Извинение было столь охотным, многословным, самоуничижительным, что Бевзлин не сразу смог понять, что же произошло. Но его просьба была выполнена, и ему ничего не оставалось, как принять извинение.
— Не надо так унижаться, Павел Николаевич. Мне достаточно было и двух слов. Унижения впереди, как вы понимаете. Я ухожу из вашего дома. Вика меня проводит до двери, надеюсь, поцелует на прощание. Все наши встречи с ней впереди... Вы, надеюсь, понимаете, что на полпути я не остановлюсь, что ваши многословные извинения касаются только сегодняшнего вечера...
— Да-да, конечно, дорогой Анатолий-Матвеевич.
— Прекрасно. Вика, не переживай, он извинился и заверил меня, что в будущем будет вести себя прилично. Павел Николаевич, тут Вике предстоит небольшая уборка, к вашему приходу она вряд ли успеет справиться со всем... Но вы уж ее простите, как простили ее мы, да, Вика? Запах хорошего парного говна будет теперь знаком и вам, Павел Николаевич.

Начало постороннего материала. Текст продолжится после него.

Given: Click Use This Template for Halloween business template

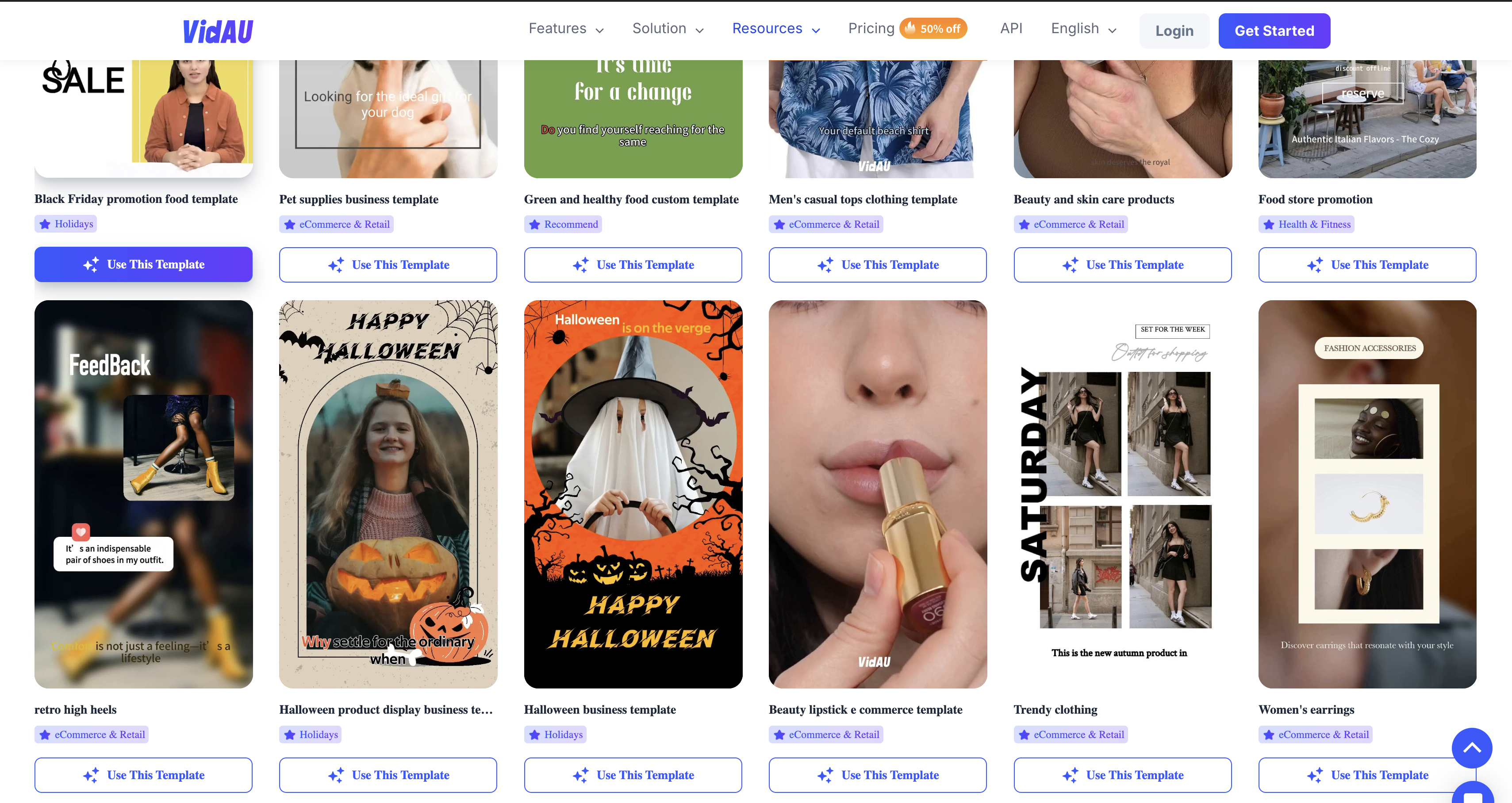Looking at the screenshot, I should (x=633, y=775).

Слышимость вечером была гораздо лучше, чем днем, и Пафнутьев явственно услышал рыдания Вики. Вот этого он переносить не мог, потому что в таких случаях считал себя единственным виновником всего, что происходит. Не усмотрел, не предусмотрел, не справился. Оплошал.
— Я хочу, Павел Николаевич, чтобы вы знали свое место. Не думаю, что вы на нем, на этом своем месте, задержитесь долго, что вы вообще здесь задержитесь, но сегодня вам должно вести себя скромно. Вы меня поняли?
— Да, очень хорошо понял.
— И сделаете выводы?
— Можете в этом не сомневаться.
Что-то в последних словах, видимо, насторожило Бевзлина, и он, помолчав, спросил:
— Простите, как вы сказали?
— Я заверил вас в том, что сделаю все необходимые выводы и в дальнейшем вам не придется уделять мне столько своего драгоценного времени, дорогой Анатолий Матвеевич.
— Вы меняетесь прямо на глазах, Павел Николаевич! Это радует.
— Стараюсь.
— До скорой встречи, Павел Николаевич, — сказал Бевзлин.
— До скорой встречи, — проговорил Пафнутьев в трубку, из которой уже неслись короткие гудки. И только после этого, совершенно обессилевший, тяжело опустился в кресло. Подняв через некоторое время голову, он тяжело вздохнул.Предстоит большая работа.
— Поработаем, — откликнулся из темноты Андрей.
* * *
Наутро Пафнутьев пришел в кабинет более обычного сонный, более обычного непричесанный и какой-то ссутулившийся. Он почти не спал в эту ночь. Сначала Вика, рыдая и повторяясь, рассказывала о том, как, открыв дверь своим ключом и войдя в квартиру, она застала толпу народа, а в спальне на их кровати, не раздеваясь, в плаще сидел какой-то моложавый тип и пил шампанское из ее бокала.